I want to join in. I'm not fat, but I have a beer belly  So I guess maybe I am fat?

Height: 5'8"
Weight: 140
Goal: MAKE MY BELLY GO AWAY :[

I went hiking yesterday and I'm going to go biking ten miles with lots of hills tomorrow. I'm trying to get into more exercisey things, but it's been fuckall hot lately. Not gonna go running in 100 degree whether. What I really need to do is improve my eating habits. Less junk food, less pop, less booze (NOOOOOOOO), more salads, more juice, more water.


----------



## ~secret~ (Jun 9, 2011)

I'm in a similar situation to Corto. Wanted to get into shape for most of my life, but I'm a quitter when it comes to these things. Then my friend made me join a gym, and by Christ the fucker keeps me going. In about 2 months I've gone from not knowing chest muscles were a thing to benching 100kg easy. Find a good workout routine, and stick to it. As long as you just do it it'll work.

Height: 5'10''
Weight: 13st
Goal: to throw a bitch by the neck, compete in the Spartan Run.

Fun Fact: weighted barbell squats release growth hormones that may add an inch or two to your height.

> [Entries]:
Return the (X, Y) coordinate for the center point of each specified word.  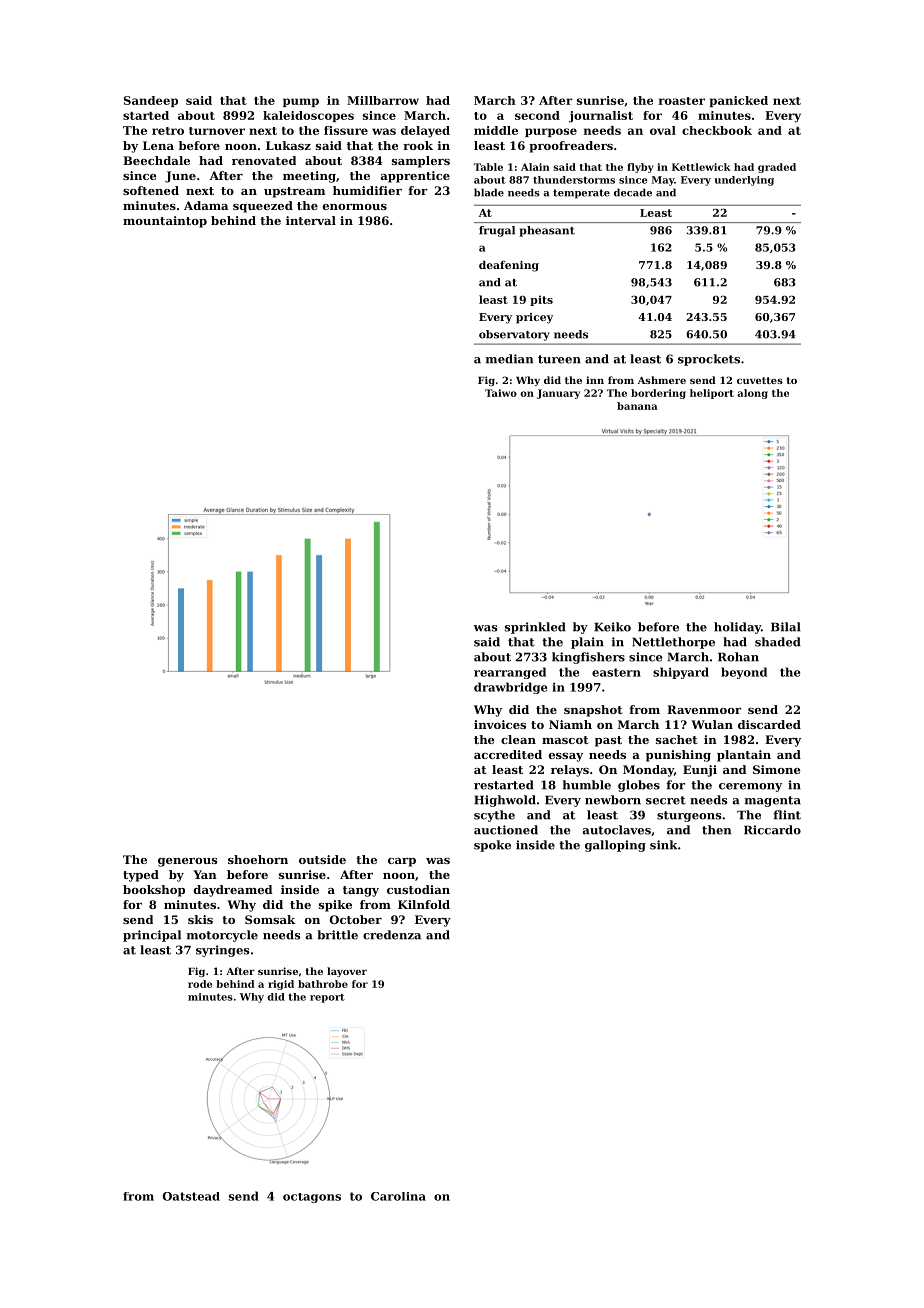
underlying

==

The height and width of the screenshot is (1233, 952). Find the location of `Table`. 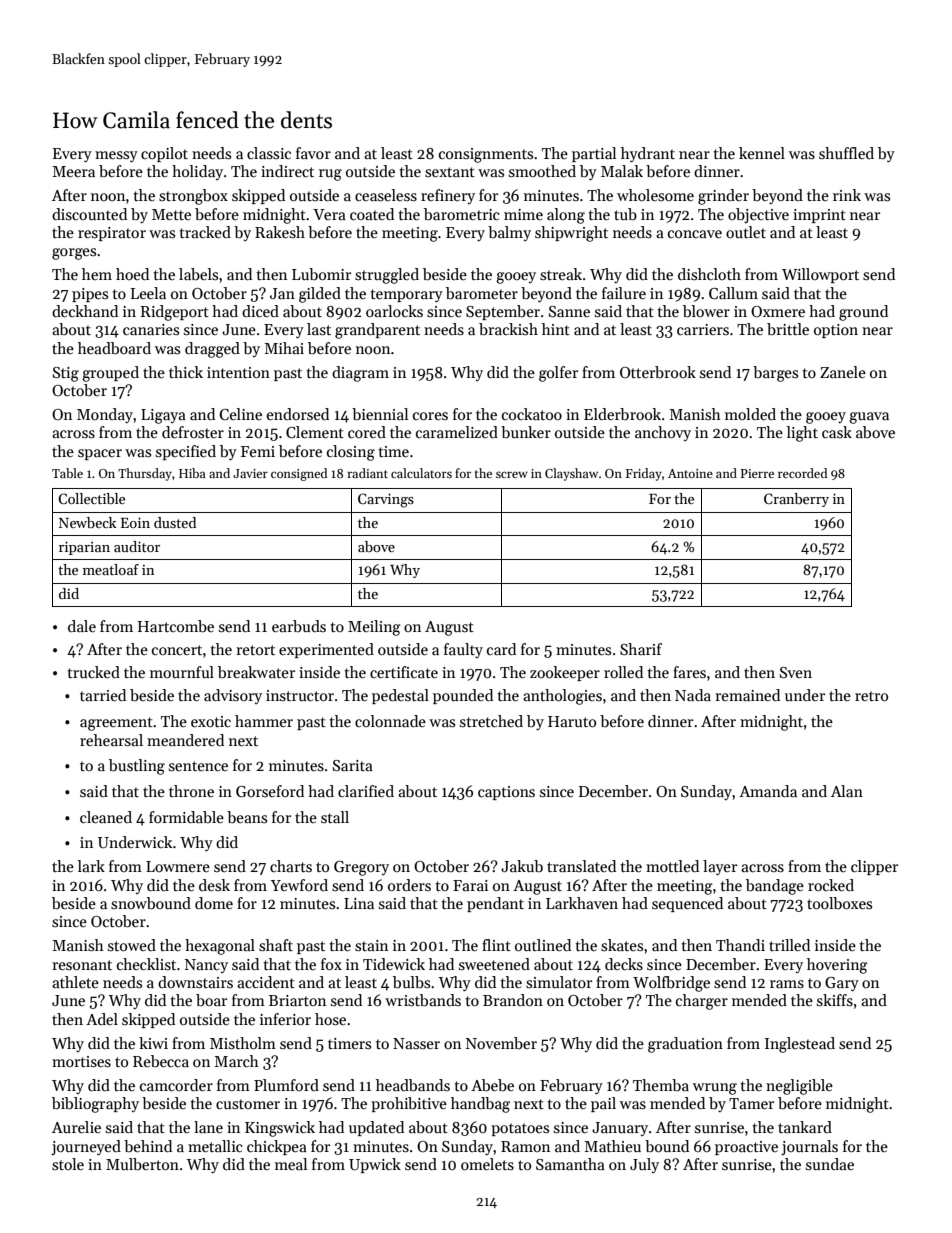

---

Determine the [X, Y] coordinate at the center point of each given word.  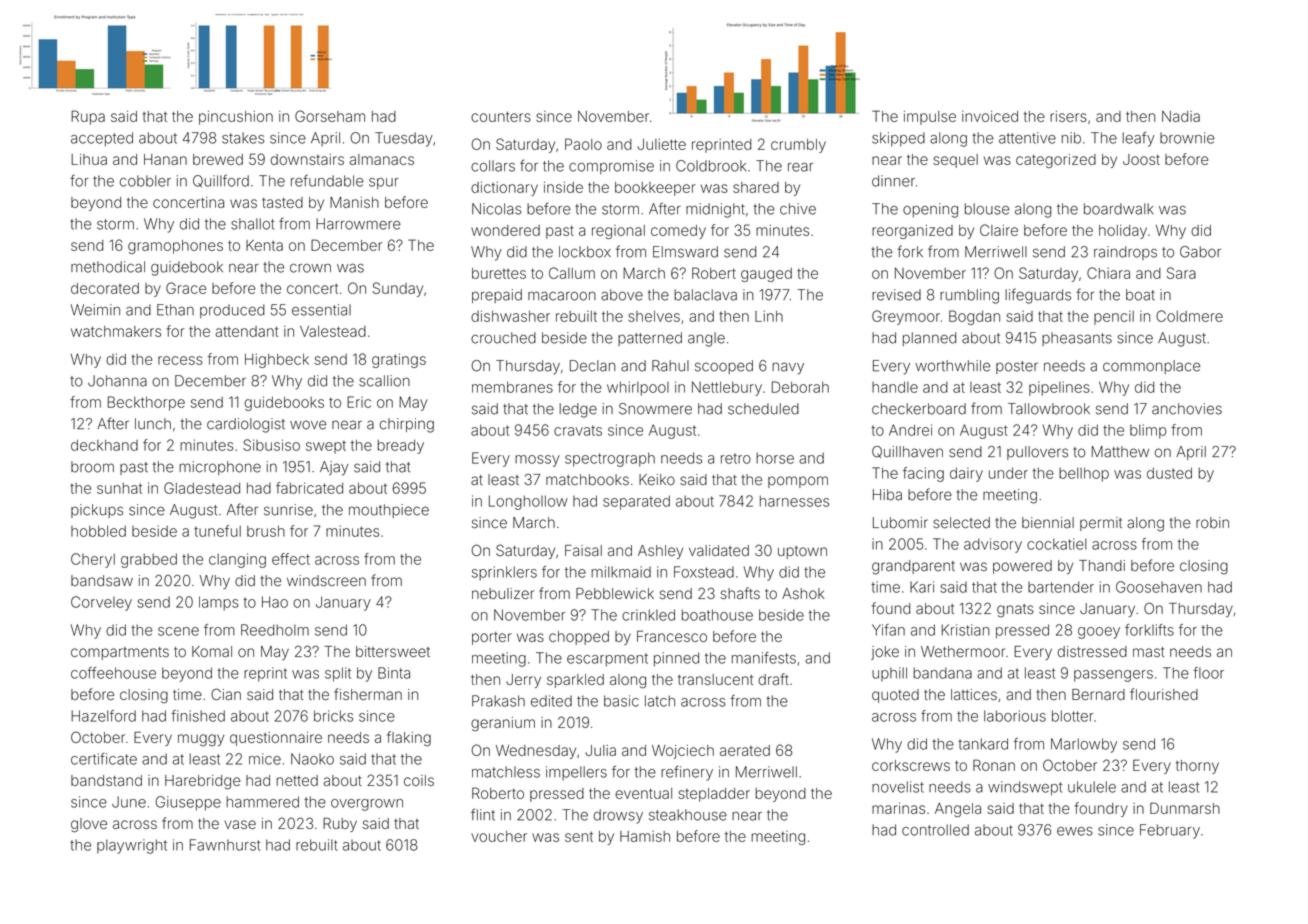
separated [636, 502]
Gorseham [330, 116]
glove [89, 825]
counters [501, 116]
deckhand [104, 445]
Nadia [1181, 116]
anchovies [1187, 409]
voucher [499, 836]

> [Written tasks]:
A. Translate this sentence from the fitness thread into French: "What I really need to do is improve my eating habits."
B. Retype the passage of the fitness thread from "I'm in a similar" to "the Spartan Run.".

> [Outputs by task]:
A. Ce que j'ai vraiment besoin de faire, c'est d'améliorer mes habitudes alimentaires.

B.
I'm in a similar situation to Corto. Wanted to get into shape for most of my life, but I'm a quitter when it comes to these things. Then my friend made me join a gym, and by Christ the fucker keeps me going. In about 2 months I've gone from not knowing chest muscles were a thing to benching 100kg easy. Find a good workout routine, and stick to it. As long as you just do it it'll work.

Height: 5'10''
Weight: 13st
Goal: to throw a bitch by the neck, compete in the Spartan Run.